BEGIN RECORDS FOR THE EXERCISE
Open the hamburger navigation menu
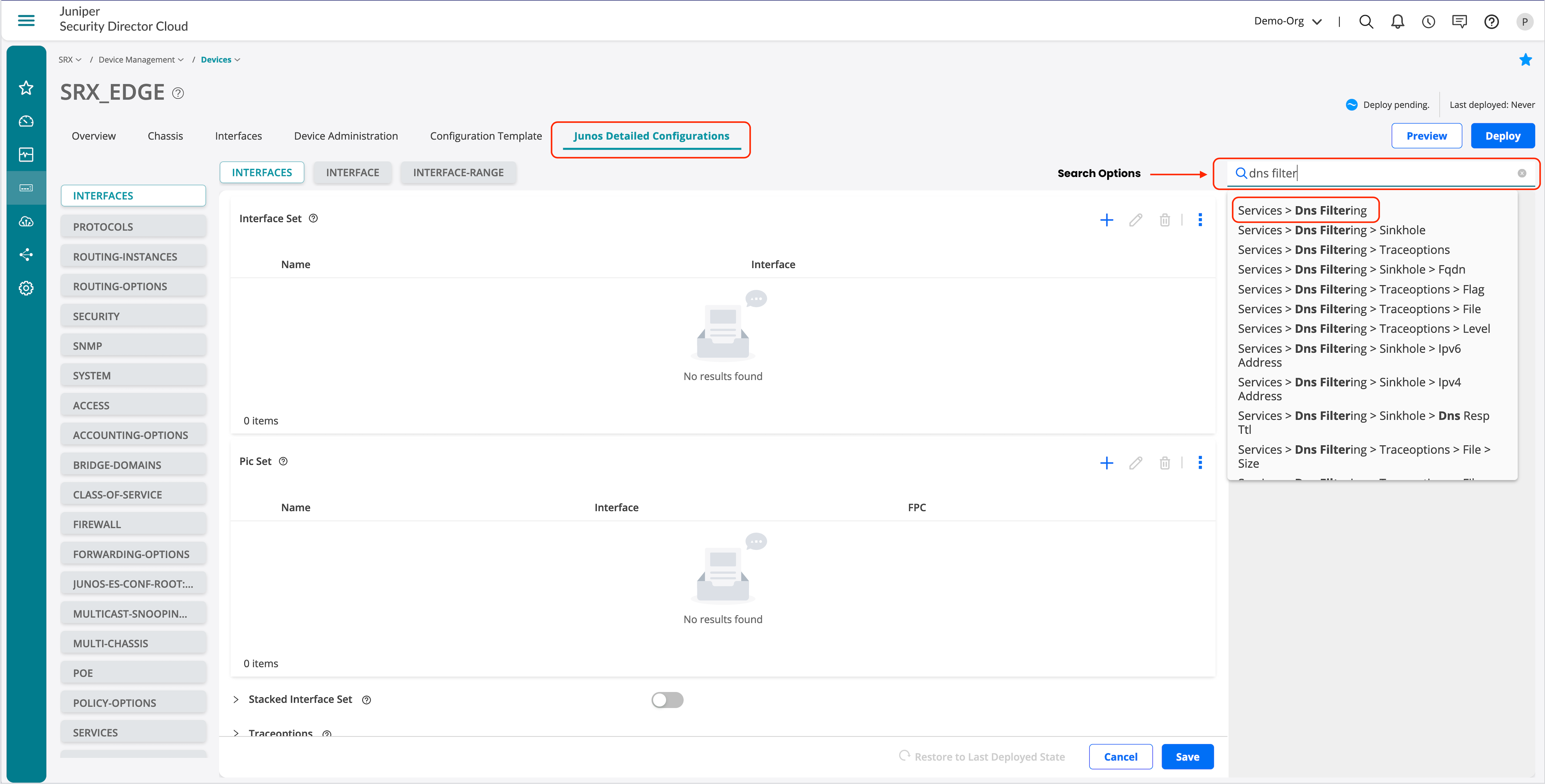 [x=26, y=20]
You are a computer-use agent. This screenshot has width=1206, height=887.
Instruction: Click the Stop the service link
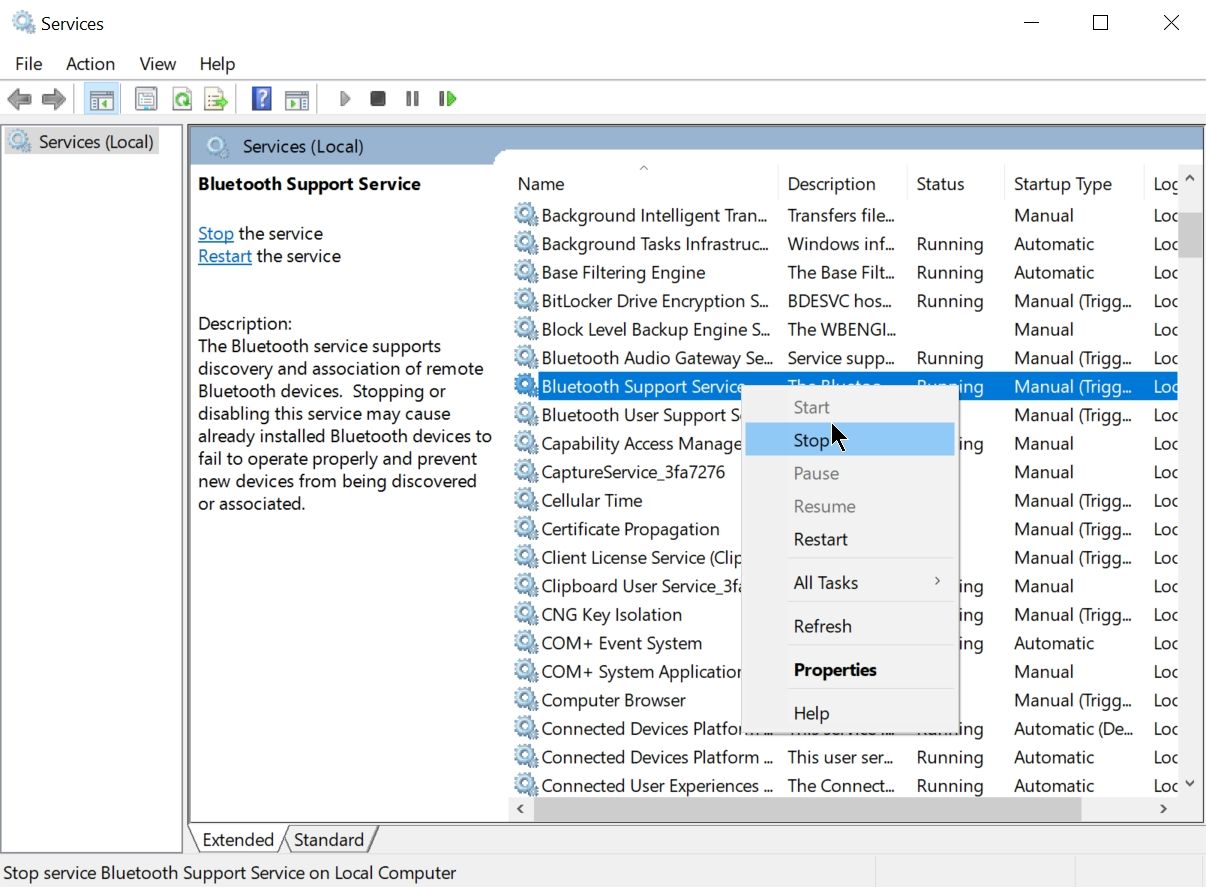point(216,233)
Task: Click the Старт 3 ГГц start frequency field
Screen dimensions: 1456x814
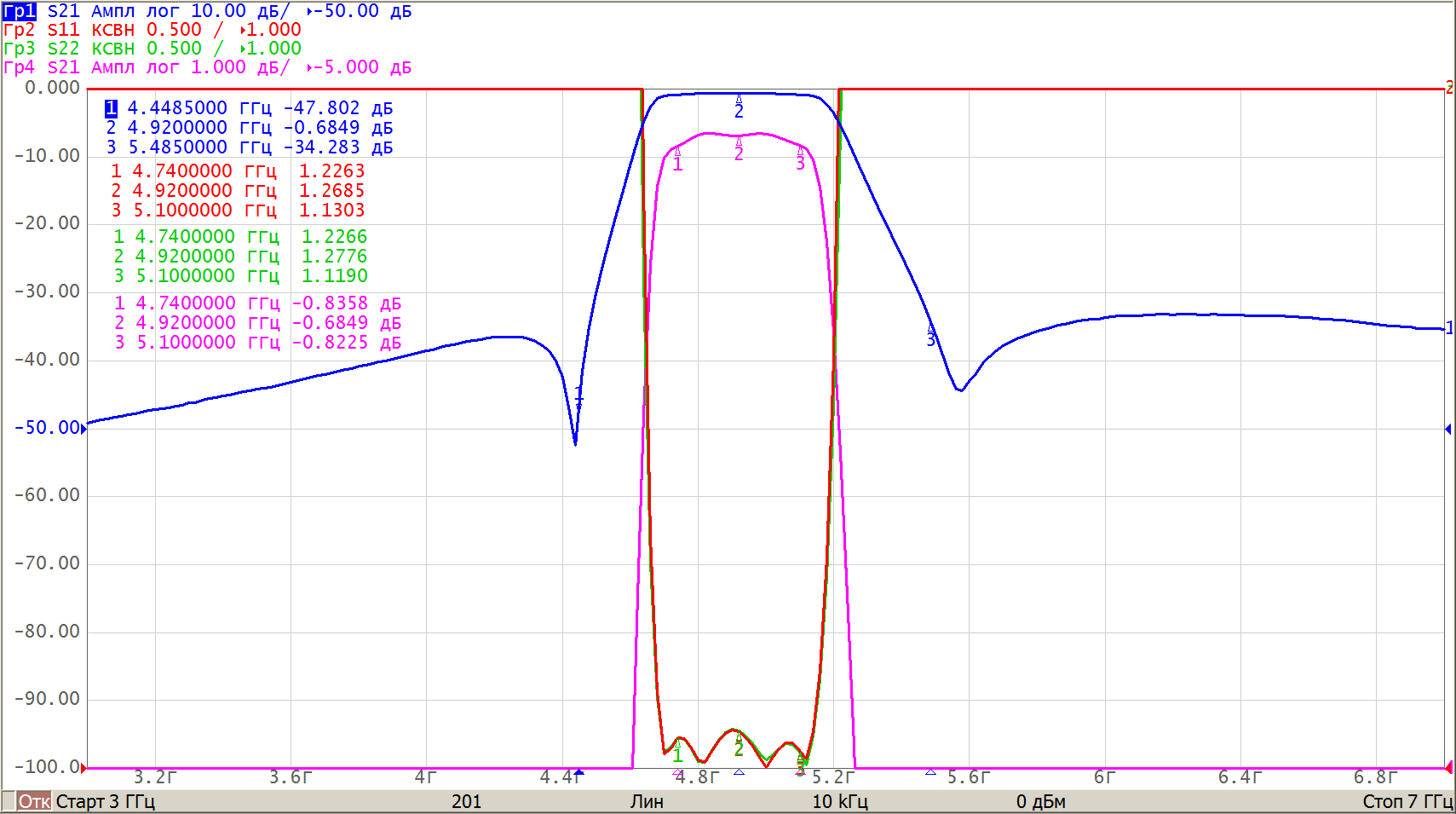Action: coord(105,801)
END RECORDS FOR THE EXERCISE
-- TASK OBJECTIVE --
Extract each line of the records above that contains the string "Click", matching its case.

-- PROBLEM SOLUTION --
Instruction: Click the Stop the service link
Task: Click the Старт 3 ГГц start frequency field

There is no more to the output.